DATA EXTRACTS:
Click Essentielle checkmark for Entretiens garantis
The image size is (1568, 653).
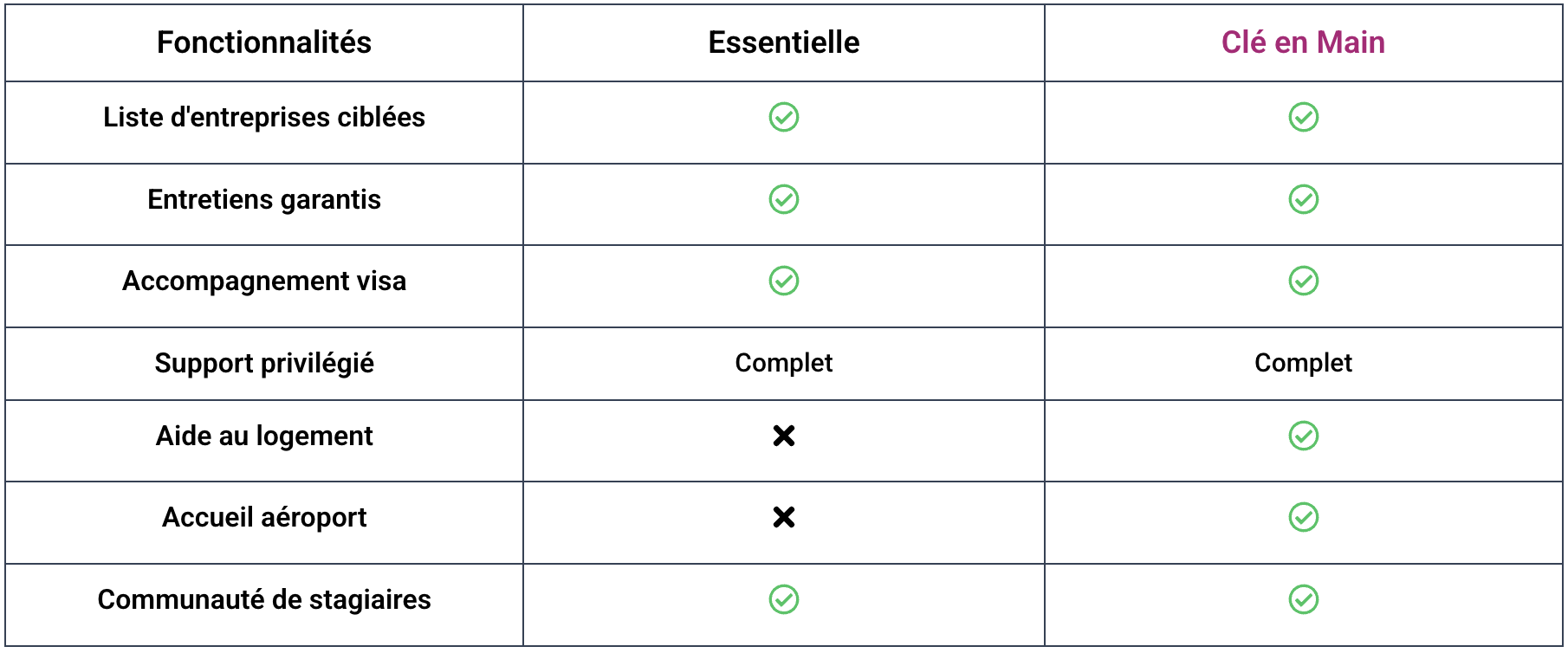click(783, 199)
--
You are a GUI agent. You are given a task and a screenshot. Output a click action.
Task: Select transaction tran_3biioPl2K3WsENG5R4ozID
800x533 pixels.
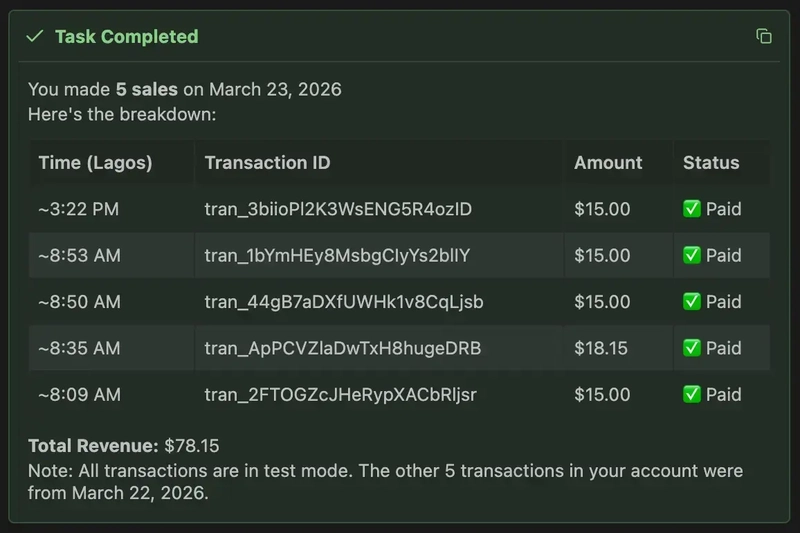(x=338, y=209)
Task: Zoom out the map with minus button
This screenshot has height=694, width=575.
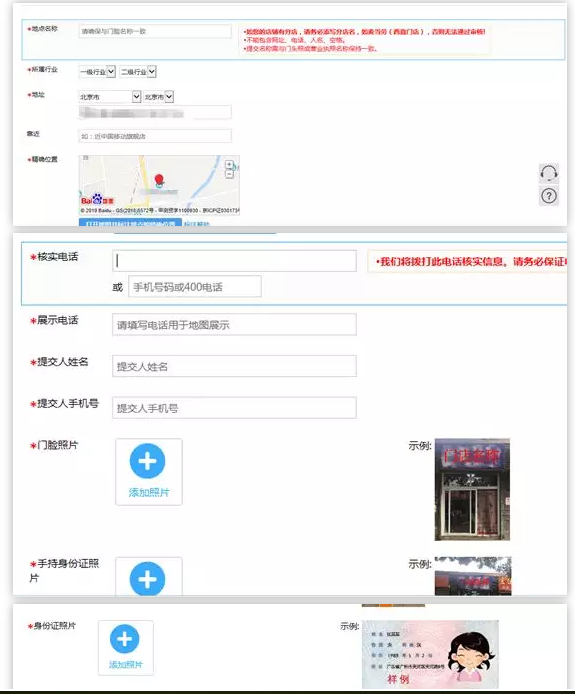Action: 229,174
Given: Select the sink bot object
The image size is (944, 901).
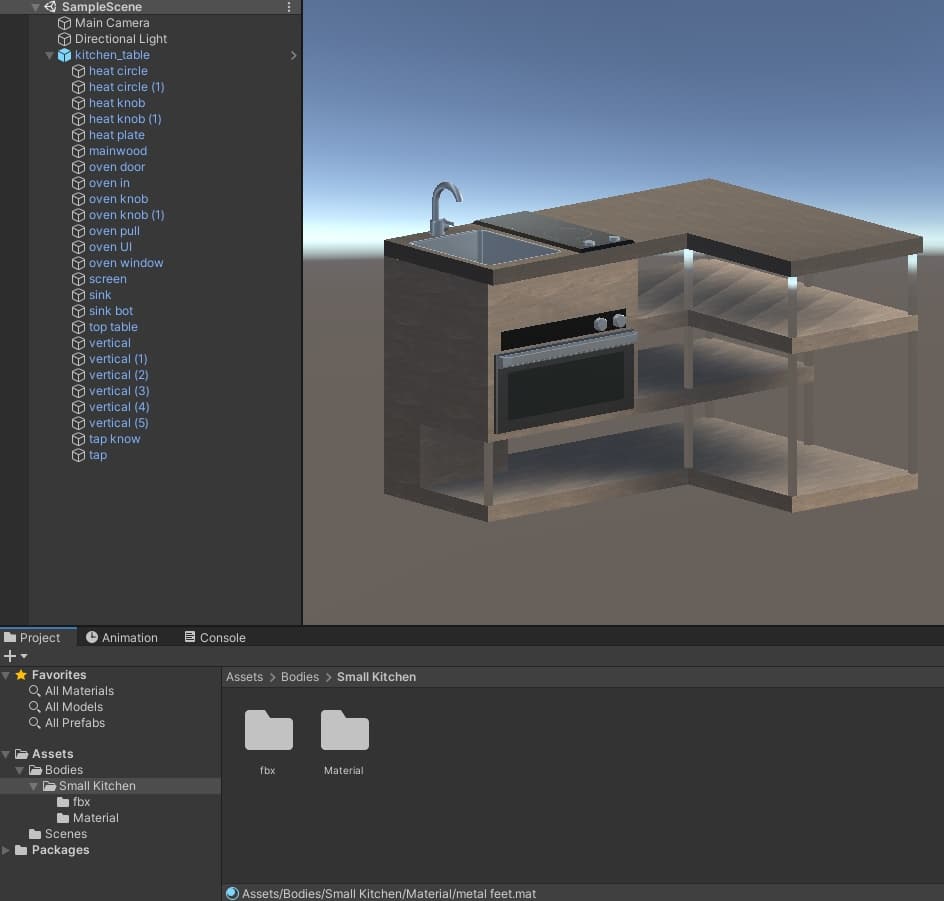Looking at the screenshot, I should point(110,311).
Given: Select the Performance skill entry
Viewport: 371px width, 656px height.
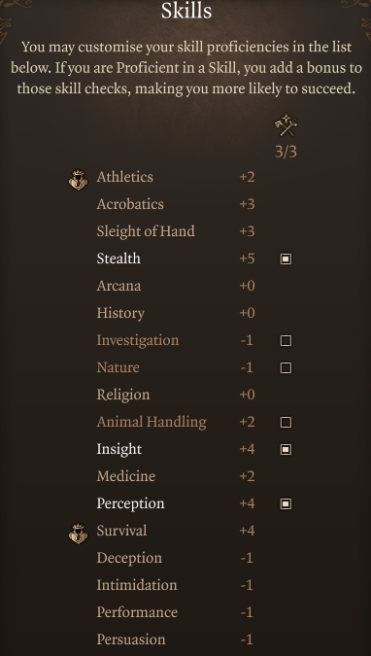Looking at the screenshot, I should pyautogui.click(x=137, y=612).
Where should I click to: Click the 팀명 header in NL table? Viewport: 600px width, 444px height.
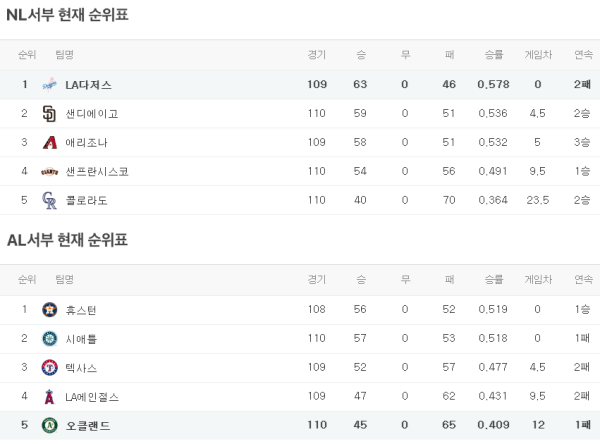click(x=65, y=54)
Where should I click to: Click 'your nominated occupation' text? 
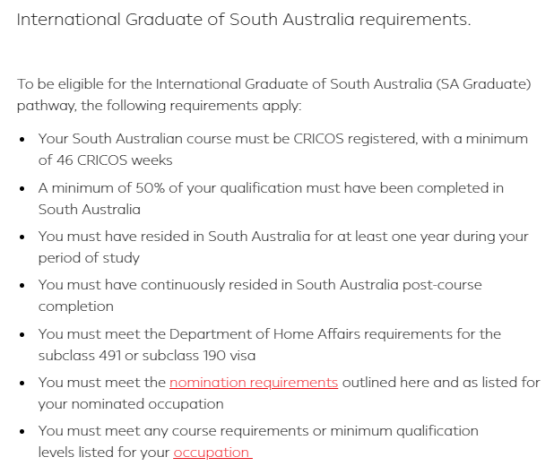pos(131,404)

DESCRIPTION OF THE TASK: Look through the entries above, find each line containing "Select", and copy it.

RESULT FOR THIS TASK:
Task: Select transaction tran_3biioPl2K3WsENG5R4ozID
Given: Select the sink bot object
Given: Select the Performance skill entry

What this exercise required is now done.